È dal 2012 che i quattrocento operai della Alcoa di Portovesme cercano di salvare la fabbrica di alluminio dalla chiusura. Quattro anni fa il gruppo americano, uno dei colossi mondiali del settore, chiuse gli impianti, giudicando non più remunerativa la sua presenza nel distretto industriale del Sulcis. Cominciò allora una lunga trattativa, che ha visto i sindacati, la regione Sardegna e il governo impegnati a scongiurare il rischio di una serrata definitiva degli impianti.
Proprio mentre sembrava che si fosse vicini a una svolta positiva, con l’interesse manifestato da un altro dei grandi gruppi mondiali dell’alluminio, lo svizzero Glencore, ad acquistare lo stabilimento sardo, l’altro ieri da Alcoa City (Tennessee), la città dove ha sede il quartier generale della multinazionale, è arrivata la doccia fredda. Rob Bear, uno dei top manager Alcoa, ha diffuso attraverso le agenzie una nota in cui ha annunciato lo smantellamento degli impianti di Portovesme a partire dalla fine di quest’anno. «La fase di bonifica del suolo – ha specificato Rob Bear – ha avuto inizio a marzo 2016; ora sarà affiancata da un processo di dismissione graduale che avrà inizio entro la fine del 2016».

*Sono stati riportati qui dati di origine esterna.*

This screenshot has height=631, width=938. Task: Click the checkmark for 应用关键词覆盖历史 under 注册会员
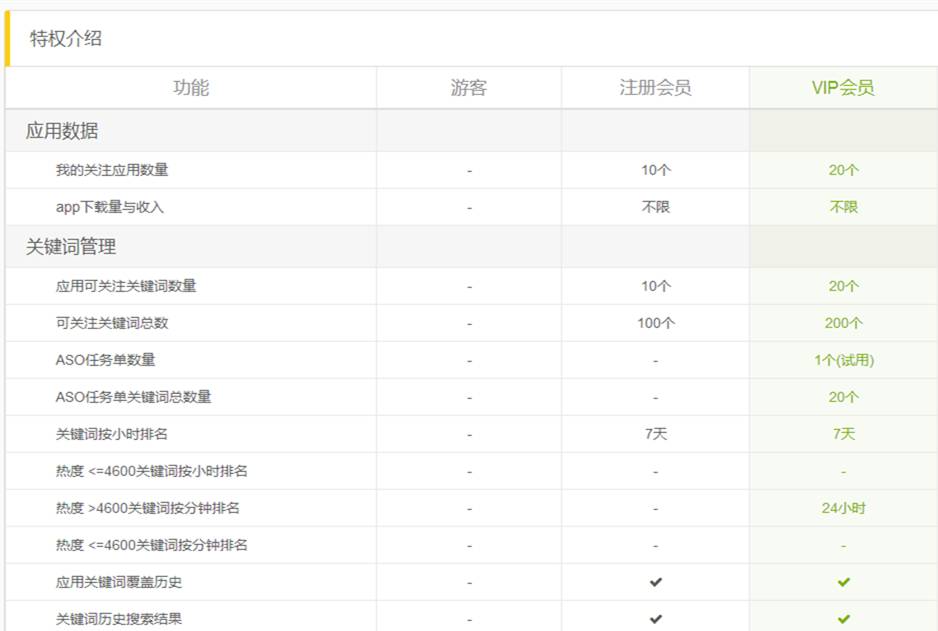point(655,581)
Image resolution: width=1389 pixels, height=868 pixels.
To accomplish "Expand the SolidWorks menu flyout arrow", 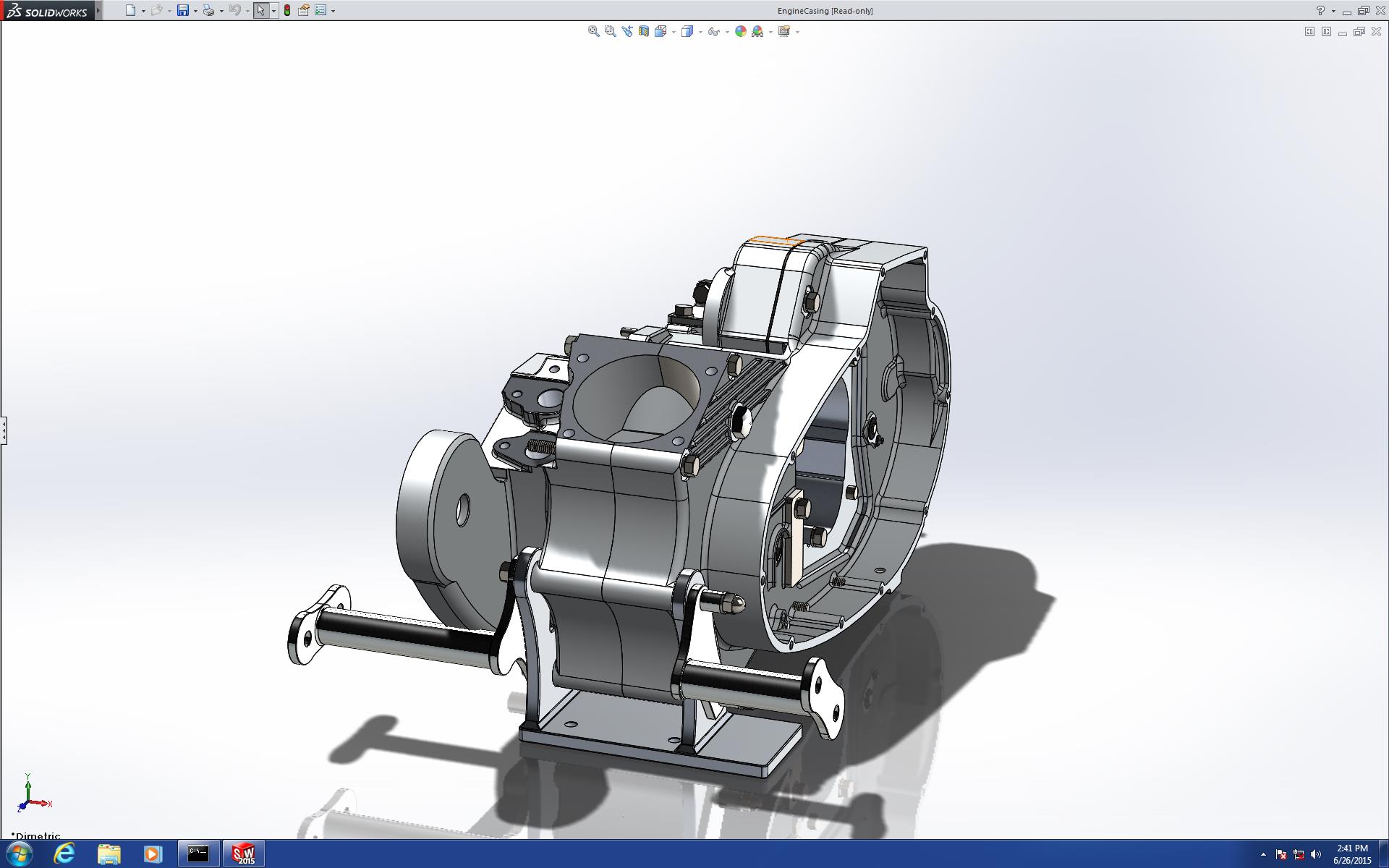I will 98,11.
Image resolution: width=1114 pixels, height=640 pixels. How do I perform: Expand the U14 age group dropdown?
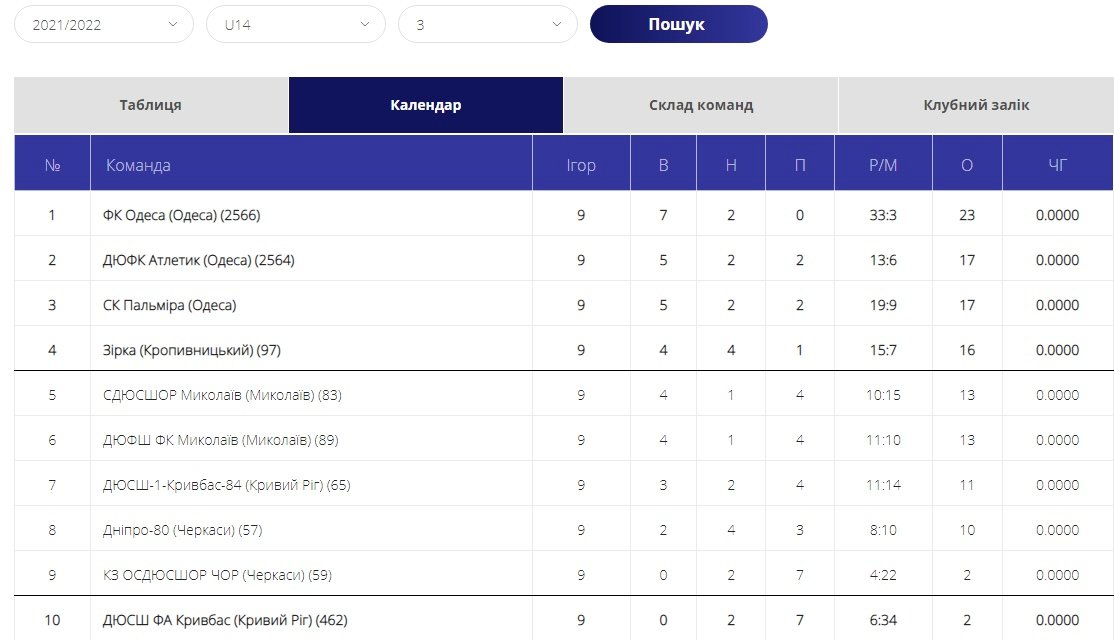point(295,25)
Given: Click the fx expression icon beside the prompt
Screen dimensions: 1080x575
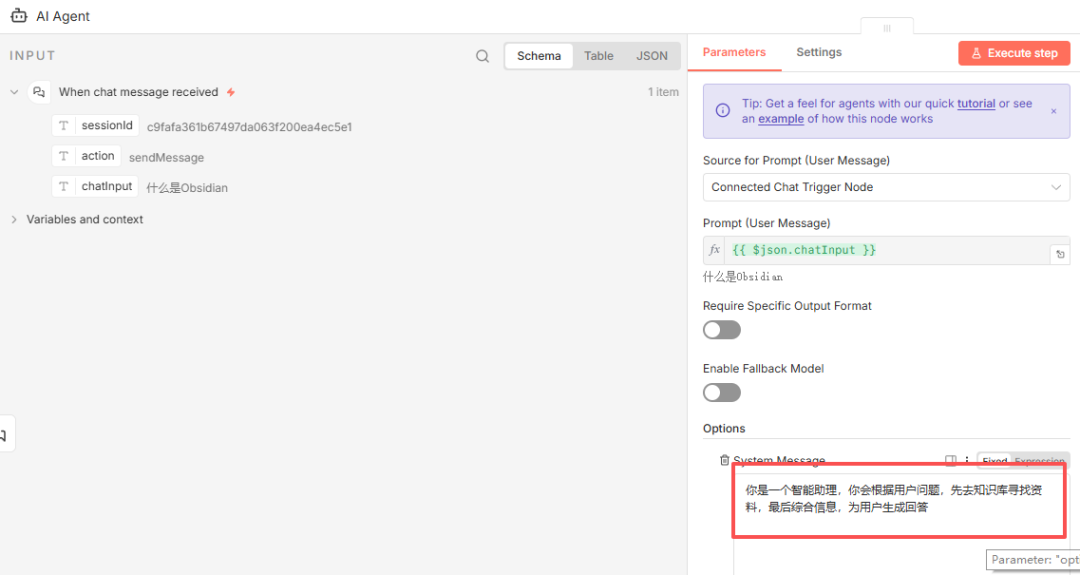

Nella nota Alcoa spiega di avere assunto questa decisione dopo aver preso atto dell’impossibilità di cedere gli impianti ad altri gruppi industriali nonostante l’impegno sia della stessa Alcoa sia del governo italiano. Ma non è esattamente come dice Bear. Glencore, l’unico gruppo ad avere sinora manifestato interesse all’acquisto, non ha mai abbandonato il tavolo della trattativa. Pone, questo sì, delle condizioni. Per concludere l’accordo gli svizzeri chiedono un consistente abbattimento del costo dell’energia, che in Sardegna, per motivi strutturali legati all’organizzazione della rete produttiva e distributiva italiana, sono decisamente più alti della media nazionale e di quella europea.

Regione e governo si sono impegnati con l’Unione europea per ottenere il via libera a provvedimenti di abbattimento del costo dell’energia attraverso meccanismi fiscali e di incentivazione agli investimenti in zone, come il Sulcis, appunto, economicamente depresse. La trattativa con l’Unione europea, prima della sortita di Bear, era arrivata a uno sbocco positivo e il governo si preparava a richiamare Glencore al tavolo della trattativa, ai primi di settembre, per fare agli svizzeri una nuova proposta. Il clima era di moderato ottimismo. Poi, improvvisamente, Alcoa ha abbassato la saracinesca.

Non stupisce quindi che le reazioni da Roma e dal palazzo della regione a Cagliari siano decisamente risentite verso il gruppo statunitense. «Da settimane era noto – fa sapere il ministro per lo sviluppo economico Carlo Calenda – che per il 5 settembre era convocato al ministero un incontro tra Alcoa, Glencore, sindacati e regione Sardegna. L’annuncio diramato da Alcoa risulta pertanto inatteso e quantomeno inopportuno». E il presidente della giunta sarda di centrosinistra, Francesco Pigliaru, aggiunge: «Siamo impegnati con il governo per garantire le condizioni migliori per il riavvio di Portovesme. E riteniamo che tali condizioni oggi siano più competitive di quanto sia mai avvenuto in passato, grazie a un lungo lavoro reso possibile anche dal fatto che la regione ha ottenuto che i soggetti interessati rimanessero al tavolo delle trattative. L’annuncio di Alcoa in questo momento – conclude il governatore sardo Pigliaru – è quindi decisamente inopportuno e rischia di creare confusione e turbamento. Vogliamo interpretarlo come un invito a chiudere in fretta la vertenza. Ma per questo si è lavorato e si continua a lavorare».

I sindacati intanto sono pronti a riprendere la mobilitazione. Da quattro anni gli operai dell’Alcoa – 420 diretti e 350 degli appalti (in questo momento 80 non hanno l’ammortizzatore sociale) – si battono per salvare la fabbrica. Molte le proteste clamorose. L’ultima lo scorso marzo, quando i tre segretari territoriali di Fim, Fiom e Uilm, Rino Barca, Roberto Forresu e Daniela Piras, sono rimasti sospesi per giorni a sessanta metri d’altezza su un silo dello stabilimento. Ma in passato gli operai dell’Alcoa hanno anche bloccato strade, navi e l’aeroporto di Cagliari, e a Roma sono stati protagonisti di duri scontri con la polizia.